***** Text segment *****

11.28.17 | Today, as expected, the Center for Biological Diversity (CBD) filed a lawsuit against the US Department of the Interior and US Bureau of Land Management (BLM) challenging BLM’s recent review of the Cadiz Water Project’s proposed use of an active railroad right-of-way for its water conveyance pipeline and appurtenant improvements that provide critical railroad benefits to the host railroad. CBD previously sued the Santa Margarita Water District, the County of San Bernardino and Cadiz in California’s State Court system, challenging the adequacy of environmental review under the California Environmental Quality Act (CEQA) and the County’s approval of a groundwater management plan for the Project. All California Superior and Appellate Court opinions issued over four years from 2012 – 2016 have denied CBD’s claims and validated the Project’s approvals and environmental review in their entirety. The Company issued the following statement upon learning of CBD’s new case against the federal government:
“The Cadiz Water Project is a California environmentally-reviewed, approved and judicially-validated project that will safely and sustainably provide new water for 400,000 people and bring jobs and economic opportunity to local labor, veteran and disadvantaged communities without harm to the environment.
The Center for Biological Diversity and its co-litigants have lost every case they have previously brought challenging this safe and sustainable project, and have now put themselves in the incredible and untenable position of opposing the safest, most environmentally sensitive route for our pipeline – a disturbed existing active railroad corridor – in their naked attempt to delay water and jobs for Southern California.
The action of the Interior Department last month rescinded a controversial 2015 evaluation of the Project’s proposed use of a railroad right-of-way for its pipeline by the previous administration. The flawed 2015 evaluation was widely opposed by Democrat and Republican members of Congress, railroads, labor, agriculture and infrastructure companies, because it failed to apply the law and broke with long-standing federal policy encouraging less impactful co-location of infrastructure in railroad right of ways.
The new evaluation issued by the US Bureau of Land Management in October 2017 correctly applied applicable law, returned to long-established federal policy and was widely supported. Rather than challenging this new determination – one which actually protects federal lands – CBD could be working with Project proponents to provide needed water and aquifer storage in Southern California and a host of environmental benefits. Instead, CBD is pursuing a flawed legal strategy that appears to only benefit its fundraising efforts.
We are not a party to this lawsuit and will not comment directly on the merits. Rather, we note that for nearly a decade CBD and its allies have made multiple factually unsupported claims about the Project that have been rejected by every public agency and Court of Law that has ever considered them. We expect the same outcome in this instance.”

*****

**Your goal**
Rewrite the part of the Cadiz Water Project text that opens with the words containing "The action of" and closes with "right of ways.", replacing "Interior Department" with "Department of the Interior".

***** Raw data *****

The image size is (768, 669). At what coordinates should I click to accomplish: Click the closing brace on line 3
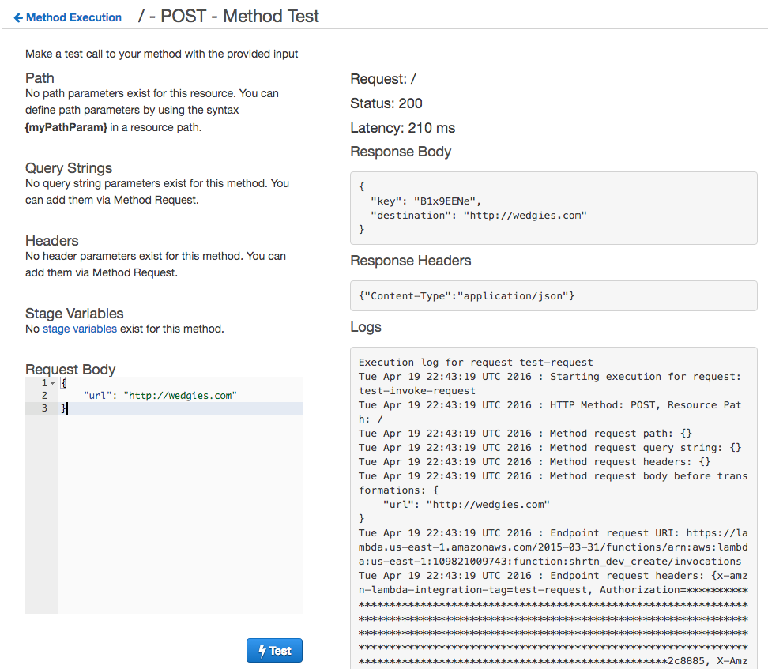(x=64, y=409)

*****

**Solution for this exercise**
The action of the Department of the Interior last month rescinded a controversial 2015 evaluation of the Project’s proposed use of a railroad right-of-way for its pipeline by the previous administration. The flawed 2015 evaluation was widely opposed by Democrat and Republican members of Congress, railroads, labor, agriculture and infrastructure companies, because it failed to apply the law and broke with long-standing federal policy encouraging less impactful co-location of infrastructure in railroad right of ways.